Records shown:
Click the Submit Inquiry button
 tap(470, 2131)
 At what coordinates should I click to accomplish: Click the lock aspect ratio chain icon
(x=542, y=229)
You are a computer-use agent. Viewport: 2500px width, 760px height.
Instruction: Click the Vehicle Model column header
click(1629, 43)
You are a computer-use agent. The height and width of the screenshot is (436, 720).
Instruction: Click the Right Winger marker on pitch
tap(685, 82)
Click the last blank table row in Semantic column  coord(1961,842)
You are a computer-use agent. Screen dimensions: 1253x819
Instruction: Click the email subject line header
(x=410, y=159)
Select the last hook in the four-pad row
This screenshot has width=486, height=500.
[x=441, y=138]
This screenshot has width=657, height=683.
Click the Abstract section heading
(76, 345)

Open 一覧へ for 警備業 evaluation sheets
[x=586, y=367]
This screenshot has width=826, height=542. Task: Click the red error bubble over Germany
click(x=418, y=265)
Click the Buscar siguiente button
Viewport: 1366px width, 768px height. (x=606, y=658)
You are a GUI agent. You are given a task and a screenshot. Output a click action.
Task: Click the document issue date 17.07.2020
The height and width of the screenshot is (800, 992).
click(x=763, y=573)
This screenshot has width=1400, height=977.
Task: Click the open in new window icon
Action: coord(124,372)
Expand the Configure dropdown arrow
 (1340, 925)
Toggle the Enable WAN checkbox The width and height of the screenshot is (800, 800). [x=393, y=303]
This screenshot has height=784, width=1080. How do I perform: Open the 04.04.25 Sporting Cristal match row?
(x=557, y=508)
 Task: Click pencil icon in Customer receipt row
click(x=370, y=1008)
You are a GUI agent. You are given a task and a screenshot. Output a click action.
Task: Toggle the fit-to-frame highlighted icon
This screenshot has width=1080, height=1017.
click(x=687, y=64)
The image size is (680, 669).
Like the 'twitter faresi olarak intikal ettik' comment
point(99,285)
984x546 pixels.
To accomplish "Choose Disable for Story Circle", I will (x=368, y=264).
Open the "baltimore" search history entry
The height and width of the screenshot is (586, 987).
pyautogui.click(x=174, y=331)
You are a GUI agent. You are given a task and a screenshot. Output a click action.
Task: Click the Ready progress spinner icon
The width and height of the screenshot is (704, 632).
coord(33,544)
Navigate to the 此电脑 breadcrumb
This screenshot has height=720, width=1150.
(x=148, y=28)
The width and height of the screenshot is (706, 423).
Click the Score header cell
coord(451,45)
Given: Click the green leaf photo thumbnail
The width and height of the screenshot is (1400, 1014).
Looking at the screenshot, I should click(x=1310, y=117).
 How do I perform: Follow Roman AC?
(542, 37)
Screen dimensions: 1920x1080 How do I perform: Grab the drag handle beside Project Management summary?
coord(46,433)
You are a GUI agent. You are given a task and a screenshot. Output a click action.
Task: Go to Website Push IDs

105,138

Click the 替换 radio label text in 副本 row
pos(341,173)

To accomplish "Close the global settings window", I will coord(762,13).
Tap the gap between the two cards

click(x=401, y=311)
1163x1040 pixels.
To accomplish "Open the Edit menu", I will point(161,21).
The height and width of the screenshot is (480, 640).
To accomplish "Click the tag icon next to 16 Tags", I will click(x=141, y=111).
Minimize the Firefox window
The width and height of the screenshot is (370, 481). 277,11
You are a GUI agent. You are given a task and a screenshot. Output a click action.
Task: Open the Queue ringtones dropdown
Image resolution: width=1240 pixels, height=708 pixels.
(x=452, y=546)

What you need to do: Your answer must be the lines from the one that contains "Task: Open the Queue ringtones dropdown" through the last line of the entries above, copied exactly, with no other lines.

Answer below:
Task: Open the Queue ringtones dropdown
Image resolution: width=1240 pixels, height=708 pixels.
(x=452, y=546)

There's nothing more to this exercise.